Reproduce the items starting at the line that contains "Click the category dropdown chevron arrow" and ending at the line that contains "coord(652,26)", substituting "menu" for "dropdown" and leaving everything else unchanged.

Dataset excerpt:
============================================================

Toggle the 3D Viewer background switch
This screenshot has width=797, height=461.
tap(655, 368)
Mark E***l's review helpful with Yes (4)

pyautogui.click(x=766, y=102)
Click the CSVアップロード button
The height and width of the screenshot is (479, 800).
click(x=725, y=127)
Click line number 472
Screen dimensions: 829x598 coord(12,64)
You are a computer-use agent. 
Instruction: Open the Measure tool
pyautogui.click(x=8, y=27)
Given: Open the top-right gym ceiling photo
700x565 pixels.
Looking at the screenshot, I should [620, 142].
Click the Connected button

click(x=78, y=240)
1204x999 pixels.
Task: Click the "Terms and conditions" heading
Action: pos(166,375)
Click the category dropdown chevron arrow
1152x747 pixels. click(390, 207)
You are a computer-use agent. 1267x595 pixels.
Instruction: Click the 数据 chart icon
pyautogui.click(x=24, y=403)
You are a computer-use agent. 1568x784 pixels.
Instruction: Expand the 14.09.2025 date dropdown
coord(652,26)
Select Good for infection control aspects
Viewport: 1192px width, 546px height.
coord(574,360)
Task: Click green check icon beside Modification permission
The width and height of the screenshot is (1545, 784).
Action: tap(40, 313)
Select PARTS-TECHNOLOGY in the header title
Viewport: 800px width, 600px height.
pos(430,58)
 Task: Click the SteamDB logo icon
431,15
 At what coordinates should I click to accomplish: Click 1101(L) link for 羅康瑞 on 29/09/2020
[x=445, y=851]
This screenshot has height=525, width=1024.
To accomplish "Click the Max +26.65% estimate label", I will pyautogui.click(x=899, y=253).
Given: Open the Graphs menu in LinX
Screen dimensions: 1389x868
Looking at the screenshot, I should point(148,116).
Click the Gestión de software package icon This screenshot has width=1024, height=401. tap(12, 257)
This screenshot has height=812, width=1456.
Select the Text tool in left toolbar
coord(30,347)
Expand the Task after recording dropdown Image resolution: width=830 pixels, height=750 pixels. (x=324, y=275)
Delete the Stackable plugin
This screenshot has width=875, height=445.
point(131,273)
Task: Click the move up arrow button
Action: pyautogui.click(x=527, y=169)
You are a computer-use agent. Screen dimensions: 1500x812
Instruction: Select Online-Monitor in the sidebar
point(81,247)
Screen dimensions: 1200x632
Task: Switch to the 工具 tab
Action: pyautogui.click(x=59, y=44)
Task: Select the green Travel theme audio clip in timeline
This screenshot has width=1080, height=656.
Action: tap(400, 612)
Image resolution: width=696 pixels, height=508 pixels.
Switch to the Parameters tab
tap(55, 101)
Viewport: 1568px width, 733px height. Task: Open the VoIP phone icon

============================================================

| Written solution |
Click the category menu chevron arrow
1152x747 pixels. click(390, 207)
You are a computer-use agent. 1267x595 pixels.
Instruction: Click the 数据 chart icon
pyautogui.click(x=24, y=403)
You are a computer-use agent. 1568x784 pixels.
Instruction: Expand the 14.09.2025 date menu
coord(652,26)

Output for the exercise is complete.